(Dataset items)
* * *
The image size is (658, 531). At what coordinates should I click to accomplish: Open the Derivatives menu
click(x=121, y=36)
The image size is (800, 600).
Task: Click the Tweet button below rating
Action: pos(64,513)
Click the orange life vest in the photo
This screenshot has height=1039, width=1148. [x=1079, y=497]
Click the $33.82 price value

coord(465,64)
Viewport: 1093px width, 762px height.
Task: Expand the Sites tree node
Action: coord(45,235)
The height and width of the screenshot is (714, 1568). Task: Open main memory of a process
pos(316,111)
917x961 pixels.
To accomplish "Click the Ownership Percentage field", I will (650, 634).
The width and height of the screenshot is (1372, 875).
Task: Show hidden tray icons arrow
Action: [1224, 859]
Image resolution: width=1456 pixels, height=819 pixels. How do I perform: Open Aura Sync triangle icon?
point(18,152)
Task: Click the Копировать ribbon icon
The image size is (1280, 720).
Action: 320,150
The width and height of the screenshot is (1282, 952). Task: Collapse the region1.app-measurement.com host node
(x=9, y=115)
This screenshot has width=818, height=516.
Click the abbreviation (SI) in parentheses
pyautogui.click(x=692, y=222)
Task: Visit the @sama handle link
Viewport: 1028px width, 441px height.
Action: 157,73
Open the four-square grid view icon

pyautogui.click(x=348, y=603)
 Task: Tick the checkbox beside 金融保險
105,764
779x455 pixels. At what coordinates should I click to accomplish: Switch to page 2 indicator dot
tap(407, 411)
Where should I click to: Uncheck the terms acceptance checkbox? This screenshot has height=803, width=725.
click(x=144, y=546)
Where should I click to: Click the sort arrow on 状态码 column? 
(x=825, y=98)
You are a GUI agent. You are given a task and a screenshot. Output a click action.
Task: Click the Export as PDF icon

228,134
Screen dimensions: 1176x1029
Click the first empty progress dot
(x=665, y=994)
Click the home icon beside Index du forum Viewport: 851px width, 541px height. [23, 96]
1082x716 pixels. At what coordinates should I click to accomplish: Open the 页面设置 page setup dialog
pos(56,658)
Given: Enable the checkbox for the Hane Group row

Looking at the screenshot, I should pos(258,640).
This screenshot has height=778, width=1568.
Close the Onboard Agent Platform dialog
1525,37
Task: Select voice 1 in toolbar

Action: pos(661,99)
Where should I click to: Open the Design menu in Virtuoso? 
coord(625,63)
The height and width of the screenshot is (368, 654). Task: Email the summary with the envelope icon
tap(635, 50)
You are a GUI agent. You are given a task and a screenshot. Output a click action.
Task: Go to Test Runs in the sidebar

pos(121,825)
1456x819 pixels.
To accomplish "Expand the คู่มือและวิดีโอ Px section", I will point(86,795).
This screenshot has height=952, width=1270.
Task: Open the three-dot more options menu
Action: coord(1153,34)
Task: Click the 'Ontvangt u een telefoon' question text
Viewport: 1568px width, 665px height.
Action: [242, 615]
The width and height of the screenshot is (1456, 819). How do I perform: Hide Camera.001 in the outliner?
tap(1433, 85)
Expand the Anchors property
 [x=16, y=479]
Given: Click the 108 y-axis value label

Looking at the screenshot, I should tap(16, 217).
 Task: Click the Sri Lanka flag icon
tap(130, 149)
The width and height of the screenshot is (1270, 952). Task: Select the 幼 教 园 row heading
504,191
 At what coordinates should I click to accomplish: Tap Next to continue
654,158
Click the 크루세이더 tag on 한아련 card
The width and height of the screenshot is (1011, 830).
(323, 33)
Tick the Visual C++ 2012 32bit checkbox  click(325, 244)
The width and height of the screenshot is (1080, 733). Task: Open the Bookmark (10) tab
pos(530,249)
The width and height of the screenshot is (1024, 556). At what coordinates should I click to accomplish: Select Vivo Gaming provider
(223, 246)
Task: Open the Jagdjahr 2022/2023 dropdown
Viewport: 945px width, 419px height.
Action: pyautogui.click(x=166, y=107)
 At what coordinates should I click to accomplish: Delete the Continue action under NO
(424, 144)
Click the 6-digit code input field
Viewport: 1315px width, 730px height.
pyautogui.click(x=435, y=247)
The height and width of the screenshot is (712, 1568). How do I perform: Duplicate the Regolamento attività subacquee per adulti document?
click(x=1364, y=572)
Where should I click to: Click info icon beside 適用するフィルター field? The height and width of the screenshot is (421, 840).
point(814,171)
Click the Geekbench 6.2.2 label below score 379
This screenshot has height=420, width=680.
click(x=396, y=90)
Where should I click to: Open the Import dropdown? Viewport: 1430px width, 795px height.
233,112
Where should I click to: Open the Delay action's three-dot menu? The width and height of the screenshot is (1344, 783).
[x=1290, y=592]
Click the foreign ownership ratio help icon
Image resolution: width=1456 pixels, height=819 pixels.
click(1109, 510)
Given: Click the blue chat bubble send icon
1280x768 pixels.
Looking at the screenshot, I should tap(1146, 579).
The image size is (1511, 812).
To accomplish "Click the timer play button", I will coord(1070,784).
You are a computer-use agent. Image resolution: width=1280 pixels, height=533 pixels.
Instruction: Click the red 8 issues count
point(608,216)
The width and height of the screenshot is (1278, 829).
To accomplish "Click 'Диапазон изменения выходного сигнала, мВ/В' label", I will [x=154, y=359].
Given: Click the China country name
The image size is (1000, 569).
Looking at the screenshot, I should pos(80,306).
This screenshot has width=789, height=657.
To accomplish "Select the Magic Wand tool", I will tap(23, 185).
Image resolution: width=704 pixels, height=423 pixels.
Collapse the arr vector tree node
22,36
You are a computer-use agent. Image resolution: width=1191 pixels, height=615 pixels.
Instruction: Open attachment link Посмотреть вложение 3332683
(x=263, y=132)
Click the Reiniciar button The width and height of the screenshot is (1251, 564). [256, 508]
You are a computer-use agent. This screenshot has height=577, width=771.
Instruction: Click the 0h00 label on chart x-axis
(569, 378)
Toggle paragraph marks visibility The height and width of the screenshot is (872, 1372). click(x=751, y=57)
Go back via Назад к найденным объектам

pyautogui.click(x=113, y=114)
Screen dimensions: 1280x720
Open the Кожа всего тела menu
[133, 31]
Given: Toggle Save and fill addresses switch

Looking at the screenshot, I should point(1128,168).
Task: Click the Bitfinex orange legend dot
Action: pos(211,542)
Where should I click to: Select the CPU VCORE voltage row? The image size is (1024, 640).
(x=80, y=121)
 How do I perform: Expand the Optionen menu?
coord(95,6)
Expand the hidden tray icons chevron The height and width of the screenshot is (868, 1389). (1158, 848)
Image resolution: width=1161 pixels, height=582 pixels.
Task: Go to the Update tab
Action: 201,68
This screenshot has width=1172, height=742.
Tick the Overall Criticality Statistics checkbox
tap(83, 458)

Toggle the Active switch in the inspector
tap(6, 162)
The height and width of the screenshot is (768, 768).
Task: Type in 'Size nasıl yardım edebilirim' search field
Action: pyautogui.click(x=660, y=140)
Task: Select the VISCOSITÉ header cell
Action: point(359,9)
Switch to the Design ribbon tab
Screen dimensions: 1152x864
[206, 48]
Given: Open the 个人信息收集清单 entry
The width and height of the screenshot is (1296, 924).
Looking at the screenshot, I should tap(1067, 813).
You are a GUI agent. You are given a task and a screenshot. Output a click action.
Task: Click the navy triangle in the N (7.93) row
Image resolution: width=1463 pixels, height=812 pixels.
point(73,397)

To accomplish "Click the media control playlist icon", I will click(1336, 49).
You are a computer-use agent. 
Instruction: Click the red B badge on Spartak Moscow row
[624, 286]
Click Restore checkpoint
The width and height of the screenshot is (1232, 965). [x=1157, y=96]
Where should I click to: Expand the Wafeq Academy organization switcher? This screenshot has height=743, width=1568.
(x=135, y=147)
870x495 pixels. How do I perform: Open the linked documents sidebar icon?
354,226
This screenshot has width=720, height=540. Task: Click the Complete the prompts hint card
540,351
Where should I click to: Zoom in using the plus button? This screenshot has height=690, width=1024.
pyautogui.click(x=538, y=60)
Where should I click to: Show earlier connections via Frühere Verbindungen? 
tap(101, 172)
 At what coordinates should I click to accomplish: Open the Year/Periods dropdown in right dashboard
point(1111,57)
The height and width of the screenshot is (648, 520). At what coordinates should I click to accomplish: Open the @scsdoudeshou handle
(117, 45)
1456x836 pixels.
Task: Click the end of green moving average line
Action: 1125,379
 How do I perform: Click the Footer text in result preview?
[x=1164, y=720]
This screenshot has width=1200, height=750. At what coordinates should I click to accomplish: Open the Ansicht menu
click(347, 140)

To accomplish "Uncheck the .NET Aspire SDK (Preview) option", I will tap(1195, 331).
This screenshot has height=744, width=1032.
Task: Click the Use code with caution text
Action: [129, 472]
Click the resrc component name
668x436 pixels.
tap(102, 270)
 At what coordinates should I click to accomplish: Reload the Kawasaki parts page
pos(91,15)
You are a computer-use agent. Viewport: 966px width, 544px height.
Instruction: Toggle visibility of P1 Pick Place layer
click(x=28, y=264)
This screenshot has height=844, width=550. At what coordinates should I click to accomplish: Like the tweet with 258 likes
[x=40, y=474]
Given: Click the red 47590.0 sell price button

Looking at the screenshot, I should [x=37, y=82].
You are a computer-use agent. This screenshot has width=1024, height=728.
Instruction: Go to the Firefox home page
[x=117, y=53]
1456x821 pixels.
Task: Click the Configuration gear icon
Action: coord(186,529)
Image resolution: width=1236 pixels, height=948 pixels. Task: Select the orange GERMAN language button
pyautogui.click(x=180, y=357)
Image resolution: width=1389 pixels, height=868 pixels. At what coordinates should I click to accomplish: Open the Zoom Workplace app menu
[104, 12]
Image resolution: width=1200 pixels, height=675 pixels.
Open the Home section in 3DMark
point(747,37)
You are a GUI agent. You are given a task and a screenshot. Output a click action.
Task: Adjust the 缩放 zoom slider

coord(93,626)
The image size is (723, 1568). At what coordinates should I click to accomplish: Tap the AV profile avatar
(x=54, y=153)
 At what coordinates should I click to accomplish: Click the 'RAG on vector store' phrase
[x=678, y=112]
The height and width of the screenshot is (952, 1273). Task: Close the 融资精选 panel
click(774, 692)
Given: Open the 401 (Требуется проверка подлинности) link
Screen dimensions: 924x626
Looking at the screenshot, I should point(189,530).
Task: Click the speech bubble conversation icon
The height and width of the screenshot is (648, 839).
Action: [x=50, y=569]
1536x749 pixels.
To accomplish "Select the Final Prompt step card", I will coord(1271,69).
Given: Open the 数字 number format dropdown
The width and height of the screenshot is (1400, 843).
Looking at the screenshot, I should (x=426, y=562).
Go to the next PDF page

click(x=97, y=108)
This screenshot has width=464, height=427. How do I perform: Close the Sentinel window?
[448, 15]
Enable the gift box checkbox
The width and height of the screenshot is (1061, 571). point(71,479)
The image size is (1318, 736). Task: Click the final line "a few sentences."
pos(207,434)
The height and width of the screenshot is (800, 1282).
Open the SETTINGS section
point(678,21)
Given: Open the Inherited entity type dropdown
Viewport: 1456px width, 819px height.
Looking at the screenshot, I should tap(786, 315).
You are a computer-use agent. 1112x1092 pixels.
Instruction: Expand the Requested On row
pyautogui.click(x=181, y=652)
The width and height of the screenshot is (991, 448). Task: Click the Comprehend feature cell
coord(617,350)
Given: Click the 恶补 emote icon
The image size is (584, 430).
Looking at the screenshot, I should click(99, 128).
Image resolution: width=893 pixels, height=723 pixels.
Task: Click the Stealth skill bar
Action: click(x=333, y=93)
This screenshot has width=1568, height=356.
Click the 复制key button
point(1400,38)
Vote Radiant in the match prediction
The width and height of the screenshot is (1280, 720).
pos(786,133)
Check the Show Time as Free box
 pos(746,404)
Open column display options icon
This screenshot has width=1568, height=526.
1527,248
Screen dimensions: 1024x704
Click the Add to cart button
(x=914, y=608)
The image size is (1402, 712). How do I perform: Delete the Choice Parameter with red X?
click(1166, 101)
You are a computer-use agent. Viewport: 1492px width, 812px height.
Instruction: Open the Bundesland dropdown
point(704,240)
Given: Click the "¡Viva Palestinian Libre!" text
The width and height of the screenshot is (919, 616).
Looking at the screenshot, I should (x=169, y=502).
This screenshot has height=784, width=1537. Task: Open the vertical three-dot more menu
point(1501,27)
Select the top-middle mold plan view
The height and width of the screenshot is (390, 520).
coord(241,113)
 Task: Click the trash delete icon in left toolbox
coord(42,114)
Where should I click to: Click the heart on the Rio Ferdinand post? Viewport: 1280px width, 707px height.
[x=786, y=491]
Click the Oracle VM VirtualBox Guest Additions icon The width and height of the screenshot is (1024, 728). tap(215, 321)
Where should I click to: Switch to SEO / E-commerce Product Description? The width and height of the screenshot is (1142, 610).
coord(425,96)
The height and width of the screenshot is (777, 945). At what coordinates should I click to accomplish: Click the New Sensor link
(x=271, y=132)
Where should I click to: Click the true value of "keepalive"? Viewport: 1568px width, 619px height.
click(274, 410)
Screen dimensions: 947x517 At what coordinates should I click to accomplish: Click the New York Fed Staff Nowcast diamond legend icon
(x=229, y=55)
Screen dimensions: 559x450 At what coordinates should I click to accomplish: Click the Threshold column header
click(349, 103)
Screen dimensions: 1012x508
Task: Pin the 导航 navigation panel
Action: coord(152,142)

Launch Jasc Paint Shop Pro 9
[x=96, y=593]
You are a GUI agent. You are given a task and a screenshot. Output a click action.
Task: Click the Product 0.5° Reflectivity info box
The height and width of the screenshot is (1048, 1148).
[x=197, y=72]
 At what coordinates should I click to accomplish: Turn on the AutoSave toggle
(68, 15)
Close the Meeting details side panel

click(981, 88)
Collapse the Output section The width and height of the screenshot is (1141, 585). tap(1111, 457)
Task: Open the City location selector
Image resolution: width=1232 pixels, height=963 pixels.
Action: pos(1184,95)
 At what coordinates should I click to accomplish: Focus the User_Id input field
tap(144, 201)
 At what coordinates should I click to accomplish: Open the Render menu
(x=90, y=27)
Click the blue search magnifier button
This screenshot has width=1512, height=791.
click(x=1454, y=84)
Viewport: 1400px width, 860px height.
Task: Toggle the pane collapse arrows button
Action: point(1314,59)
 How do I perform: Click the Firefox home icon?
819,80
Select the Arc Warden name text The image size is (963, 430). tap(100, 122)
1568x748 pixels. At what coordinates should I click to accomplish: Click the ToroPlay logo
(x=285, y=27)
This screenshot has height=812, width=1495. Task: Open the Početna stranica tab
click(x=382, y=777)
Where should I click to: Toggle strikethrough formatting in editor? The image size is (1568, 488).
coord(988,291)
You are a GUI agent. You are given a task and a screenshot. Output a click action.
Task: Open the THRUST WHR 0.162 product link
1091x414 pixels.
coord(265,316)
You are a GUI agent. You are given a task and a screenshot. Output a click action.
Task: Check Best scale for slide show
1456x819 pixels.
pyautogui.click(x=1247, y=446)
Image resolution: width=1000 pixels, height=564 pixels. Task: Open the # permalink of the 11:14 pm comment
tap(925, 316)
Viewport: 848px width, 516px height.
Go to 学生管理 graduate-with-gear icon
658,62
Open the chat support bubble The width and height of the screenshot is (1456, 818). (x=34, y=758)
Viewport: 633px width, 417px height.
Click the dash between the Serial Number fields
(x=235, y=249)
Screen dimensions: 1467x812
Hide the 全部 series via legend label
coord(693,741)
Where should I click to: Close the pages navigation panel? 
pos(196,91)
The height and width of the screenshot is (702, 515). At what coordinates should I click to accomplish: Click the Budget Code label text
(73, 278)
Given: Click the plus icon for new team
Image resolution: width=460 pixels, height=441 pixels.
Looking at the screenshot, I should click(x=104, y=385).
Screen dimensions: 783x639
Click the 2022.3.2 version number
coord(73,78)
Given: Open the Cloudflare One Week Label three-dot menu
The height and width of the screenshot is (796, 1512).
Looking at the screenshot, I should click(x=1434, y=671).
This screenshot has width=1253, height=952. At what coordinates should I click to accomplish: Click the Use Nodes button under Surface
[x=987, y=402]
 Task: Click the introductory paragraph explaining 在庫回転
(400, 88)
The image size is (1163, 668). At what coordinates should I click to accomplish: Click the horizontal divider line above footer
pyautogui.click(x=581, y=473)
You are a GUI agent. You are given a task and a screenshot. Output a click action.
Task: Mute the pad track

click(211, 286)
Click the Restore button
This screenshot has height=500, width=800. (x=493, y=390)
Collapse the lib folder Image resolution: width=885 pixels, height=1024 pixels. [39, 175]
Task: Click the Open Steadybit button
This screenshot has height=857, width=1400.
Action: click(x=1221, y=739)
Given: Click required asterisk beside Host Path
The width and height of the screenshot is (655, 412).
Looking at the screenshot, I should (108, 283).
* * *
What is being asked ▸ Copy out the records starting at the line with "Where should I click to: Click info" and ending at the line with "Click the Reiniciar", swapping "Magic Wand" for "Lasso" and leaving everything else unchanged.

Reply to the task ▸
Where should I click to: Click info icon beside 適用するフィルター field? The height and width of the screenshot is (421, 840).
point(814,171)
Click the Geekbench 6.2.2 label below score 379
This screenshot has height=420, width=680.
click(x=396, y=90)
Where should I click to: Open the Import dropdown? Viewport: 1430px width, 795px height.
233,112
Where should I click to: Open the Delay action's three-dot menu? The width and height of the screenshot is (1344, 783).
[x=1290, y=592]
Click the foreign ownership ratio help icon
Image resolution: width=1456 pixels, height=819 pixels.
click(1109, 510)
Given: Click the blue chat bubble send icon
1280x768 pixels.
Looking at the screenshot, I should tap(1146, 579).
The image size is (1511, 812).
To accomplish "Click the timer play button", I will coord(1070,784).
You are a computer-use agent. Image resolution: width=1280 pixels, height=533 pixels.
Instruction: Click the red 8 issues count
point(608,216)
The width and height of the screenshot is (1278, 829).
To accomplish "Click 'Диапазон изменения выходного сигнала, мВ/В' label", I will [x=154, y=359].
Given: Click the China country name
The image size is (1000, 569).
Looking at the screenshot, I should pos(80,306).
This screenshot has width=789, height=657.
To accomplish "Select the Lasso tool", I will tap(23, 185).
Image resolution: width=704 pixels, height=423 pixels.
Collapse the arr vector tree node
22,36
You are a computer-use agent. Image resolution: width=1191 pixels, height=615 pixels.
Instruction: Open attachment link Посмотреть вложение 3332683
(x=263, y=132)
Click the Reiniciar button The width and height of the screenshot is (1251, 564). [256, 508]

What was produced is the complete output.